Governments (as initiators of omnibus bills) like omnibus bills because they can reduce the deliberation process in the legislature, compared to the lengthy deliberation process required for a number of different laws. Their size can complicate opposition in the legislature, making detailed analysis and criticism more difficult, as was the case with this bill.
In fact, more than 40 states in the United States now prohibit the use of omnibus bills in the lawmaking process, precisely to prevent vested interests inserting unrelated provisions, just as happened with this bill.
Another problem is that omnibus laws rarely fulfil their supporters’ claim that they simplify the legislative process. The government certainly claims that the Law on Job Creation will simplify Indonesia’s complicated regulatory landscape by reducing the number of existing laws. But this hardly seems likely given that the Job Creation Law mandates hundreds of provisions to be further regulated by dozens of subordinate regulations that are yet to be issued.
The Indonesian Centre for Law and Policy Studies (PSHK) and the National Development Planning Agency (Bappenas) found that this sort of hyper-regulation is just the tip of the iceberg of Indonesia’s legal chaos. Related causes include the incompatibility of legislative planning with development planning, the absence of monitoring and evaluation mechanisms in the legislative cycle, and the absence of single authority to handle regulatory management issues.

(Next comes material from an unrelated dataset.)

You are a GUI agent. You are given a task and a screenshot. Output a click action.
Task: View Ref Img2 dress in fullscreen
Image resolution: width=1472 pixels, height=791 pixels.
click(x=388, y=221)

The job creation bill has given the omnibus method a bad name in Indonesia, just as in many other countries. The concerns that academics had from the beginning — such as the limited time allocated for deliberation and poor stakeholder participation — have all been borne out.
The next stage for the bill will be its authorisation by Jokowi. He can refuse to do so, but according to Article 20(5) of the 1945 Constitution, if the president does not sign the bill within 30 days from the date of its approval in the DPR, it will still be automatically enacted as a valid law.
In fact, Jokowi used the tactic of not signing last year, when he declined to sign the amended Law Number 30 of 2002 on the Corruption Eradication Commission (KPK). In the face of massive public protests, Jokowi did not sign the bill in order give the impression he sided with public objections. But this had no legal impact, and the revised law was enacted anyway.
As with the job creation bill, the revisions to the 2002 KPK Law were also proposed by the government, so the notion that the president would seriously try to stop legislation he had proposed defies logic. If Jokowi does not sign the job creation bill, it will be a meaningless gesture, nothing more than a political manoeuvre designed to deflect public pressure. It will have no impact at all on the enactment of the Job Creation Law.
The only constitutional avenue left is to challenge the law at the Constitutional Court. When this happens, as inevitably it will, the Constitutional Court must review not only the Law’s content provisions for compatibility with the Constitution, but also the legislative making process (uji formil). This is highly relevant given the closed-door drafting and deliberation processes and the other procedural violations described above.
Although the Constitutional Court has never before granted a petition for judicial review of the legislative making procedure, this step is still worth taking. At the very least it will serve to emphasise the growing chasm between the interests of the people and those who supposedly represent them in the legislature, but now seem far more concerned about the interests of big business.